* _REQUIREMENT_: Copy all of the records below verbatim, preserving every line without alteration.

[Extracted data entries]
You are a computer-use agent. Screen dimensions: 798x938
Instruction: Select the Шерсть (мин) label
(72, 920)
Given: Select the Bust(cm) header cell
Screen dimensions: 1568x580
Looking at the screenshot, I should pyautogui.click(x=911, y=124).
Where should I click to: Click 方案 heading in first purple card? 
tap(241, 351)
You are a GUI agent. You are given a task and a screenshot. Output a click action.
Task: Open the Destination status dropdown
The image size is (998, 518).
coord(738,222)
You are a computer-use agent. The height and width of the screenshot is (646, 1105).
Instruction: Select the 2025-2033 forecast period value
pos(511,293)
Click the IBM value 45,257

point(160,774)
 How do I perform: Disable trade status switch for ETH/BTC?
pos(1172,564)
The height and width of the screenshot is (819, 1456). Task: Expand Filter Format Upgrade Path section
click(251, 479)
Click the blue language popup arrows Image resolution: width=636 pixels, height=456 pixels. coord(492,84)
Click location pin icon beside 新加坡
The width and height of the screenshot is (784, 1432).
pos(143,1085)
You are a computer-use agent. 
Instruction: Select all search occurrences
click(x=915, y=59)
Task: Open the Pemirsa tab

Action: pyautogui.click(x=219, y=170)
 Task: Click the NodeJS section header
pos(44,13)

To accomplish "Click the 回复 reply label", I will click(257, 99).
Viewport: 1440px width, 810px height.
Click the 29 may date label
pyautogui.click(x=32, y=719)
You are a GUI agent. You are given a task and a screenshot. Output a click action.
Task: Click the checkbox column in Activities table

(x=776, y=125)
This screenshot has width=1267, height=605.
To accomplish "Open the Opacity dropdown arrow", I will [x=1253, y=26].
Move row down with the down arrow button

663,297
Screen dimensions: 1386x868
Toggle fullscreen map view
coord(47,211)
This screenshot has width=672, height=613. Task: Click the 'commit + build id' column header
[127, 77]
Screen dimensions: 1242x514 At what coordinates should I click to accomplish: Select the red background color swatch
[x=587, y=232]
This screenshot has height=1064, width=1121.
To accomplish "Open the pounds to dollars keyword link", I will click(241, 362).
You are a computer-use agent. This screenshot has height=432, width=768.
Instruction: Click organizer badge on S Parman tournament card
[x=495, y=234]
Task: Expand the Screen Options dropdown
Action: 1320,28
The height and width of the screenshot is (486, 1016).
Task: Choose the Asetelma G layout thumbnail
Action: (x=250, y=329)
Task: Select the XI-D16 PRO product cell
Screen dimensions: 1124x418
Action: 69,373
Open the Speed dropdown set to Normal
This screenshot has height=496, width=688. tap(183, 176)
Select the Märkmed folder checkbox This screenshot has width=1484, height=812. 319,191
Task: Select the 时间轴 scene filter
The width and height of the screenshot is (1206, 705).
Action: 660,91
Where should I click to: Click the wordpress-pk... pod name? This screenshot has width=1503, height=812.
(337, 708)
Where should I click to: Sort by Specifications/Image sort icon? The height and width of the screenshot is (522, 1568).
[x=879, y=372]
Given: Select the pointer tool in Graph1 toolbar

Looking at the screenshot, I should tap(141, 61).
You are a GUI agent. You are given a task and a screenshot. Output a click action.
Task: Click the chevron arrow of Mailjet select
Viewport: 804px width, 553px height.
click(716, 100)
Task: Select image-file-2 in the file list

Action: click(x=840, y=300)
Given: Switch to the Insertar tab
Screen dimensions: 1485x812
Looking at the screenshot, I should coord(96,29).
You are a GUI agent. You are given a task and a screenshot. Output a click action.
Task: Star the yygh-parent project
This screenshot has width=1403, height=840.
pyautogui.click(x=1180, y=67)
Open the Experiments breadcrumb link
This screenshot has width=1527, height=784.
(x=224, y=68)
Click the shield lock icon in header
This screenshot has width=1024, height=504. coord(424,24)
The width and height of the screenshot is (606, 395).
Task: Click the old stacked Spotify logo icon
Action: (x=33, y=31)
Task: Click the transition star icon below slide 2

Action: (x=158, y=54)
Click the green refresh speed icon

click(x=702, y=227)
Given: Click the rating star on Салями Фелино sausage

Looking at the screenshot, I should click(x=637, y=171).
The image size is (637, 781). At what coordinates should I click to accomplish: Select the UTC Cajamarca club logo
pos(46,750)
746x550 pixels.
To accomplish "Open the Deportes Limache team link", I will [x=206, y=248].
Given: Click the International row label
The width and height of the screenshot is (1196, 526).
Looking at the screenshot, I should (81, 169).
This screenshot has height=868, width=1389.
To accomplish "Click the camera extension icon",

* _SOLVED PROBLEM_:
You are a computer-use agent. Screen dimensions: 798x938
Instruction: Select the Шерсть (мин) label
(72, 920)
Given: Select the Bust(cm) header cell
Screen dimensions: 1568x580
Looking at the screenshot, I should pyautogui.click(x=911, y=124).
Where should I click to: Click 方案 heading in first purple card? 
tap(241, 351)
You are a GUI agent. You are given a task and a screenshot. Output a click action.
Task: Open the Destination status dropdown
The image size is (998, 518).
coord(738,222)
You are a computer-use agent. The height and width of the screenshot is (646, 1105).
Instruction: Select the 2025-2033 forecast period value
pos(511,293)
Click the IBM value 45,257

point(160,774)
 How do I perform: Disable trade status switch for ETH/BTC?
pos(1172,564)
The height and width of the screenshot is (819, 1456). Task: Expand Filter Format Upgrade Path section
click(251, 479)
Click the blue language popup arrows Image resolution: width=636 pixels, height=456 pixels. coord(492,84)
Click location pin icon beside 新加坡
The width and height of the screenshot is (784, 1432).
pos(143,1085)
You are a computer-use agent. 
Instruction: Select all search occurrences
click(x=915, y=59)
Task: Open the Pemirsa tab

Action: pyautogui.click(x=219, y=170)
 Task: Click the NodeJS section header
pos(44,13)

To accomplish "Click the 回复 reply label", I will click(257, 99).
Viewport: 1440px width, 810px height.
Click the 29 may date label
pyautogui.click(x=32, y=719)
You are a GUI agent. You are given a task and a screenshot. Output a click action.
Task: Click the checkbox column in Activities table

(x=776, y=125)
This screenshot has width=1267, height=605.
To accomplish "Open the Opacity dropdown arrow", I will [x=1253, y=26].
Move row down with the down arrow button

663,297
Screen dimensions: 1386x868
Toggle fullscreen map view
coord(47,211)
This screenshot has width=672, height=613. Task: Click the 'commit + build id' column header
[127, 77]
Screen dimensions: 1242x514 At what coordinates should I click to accomplish: Select the red background color swatch
[x=587, y=232]
This screenshot has height=1064, width=1121.
To accomplish "Open the pounds to dollars keyword link", I will click(241, 362).
You are a computer-use agent. This screenshot has height=432, width=768.
Instruction: Click organizer badge on S Parman tournament card
[x=495, y=234]
Task: Expand the Screen Options dropdown
Action: 1320,28
The height and width of the screenshot is (486, 1016).
Task: Choose the Asetelma G layout thumbnail
Action: (x=250, y=329)
Task: Select the XI-D16 PRO product cell
Screen dimensions: 1124x418
Action: 69,373
Open the Speed dropdown set to Normal
This screenshot has height=496, width=688. tap(183, 176)
Select the Märkmed folder checkbox This screenshot has width=1484, height=812. 319,191
Task: Select the 时间轴 scene filter
The width and height of the screenshot is (1206, 705).
Action: 660,91
Where should I click to: Click the wordpress-pk... pod name? This screenshot has width=1503, height=812.
(337, 708)
Where should I click to: Sort by Specifications/Image sort icon? The height and width of the screenshot is (522, 1568).
[x=879, y=372]
Given: Select the pointer tool in Graph1 toolbar

Looking at the screenshot, I should tap(141, 61).
You are a GUI agent. You are given a task and a screenshot. Output a click action.
Task: Click the chevron arrow of Mailjet select
Viewport: 804px width, 553px height.
click(716, 100)
Task: Select image-file-2 in the file list

Action: click(x=840, y=300)
Given: Switch to the Insertar tab
Screen dimensions: 1485x812
Looking at the screenshot, I should coord(96,29).
You are a GUI agent. You are given a task and a screenshot. Output a click action.
Task: Star the yygh-parent project
This screenshot has width=1403, height=840.
pyautogui.click(x=1180, y=67)
Open the Experiments breadcrumb link
This screenshot has width=1527, height=784.
(x=224, y=68)
Click the shield lock icon in header
This screenshot has width=1024, height=504. coord(424,24)
The width and height of the screenshot is (606, 395).
Task: Click the old stacked Spotify logo icon
Action: (x=33, y=31)
Task: Click the transition star icon below slide 2

Action: (x=158, y=54)
Click the green refresh speed icon

click(x=702, y=227)
Given: Click the rating star on Салями Фелино sausage

Looking at the screenshot, I should click(x=637, y=171).
The image size is (637, 781). At what coordinates should I click to accomplish: Select the UTC Cajamarca club logo
pos(46,750)
746x550 pixels.
To accomplish "Open the Deportes Limache team link", I will [x=206, y=248].
Given: Click the International row label
The width and height of the screenshot is (1196, 526).
Looking at the screenshot, I should (81, 169).
This screenshot has height=868, width=1389.
To accomplish "Click the camera extension icon",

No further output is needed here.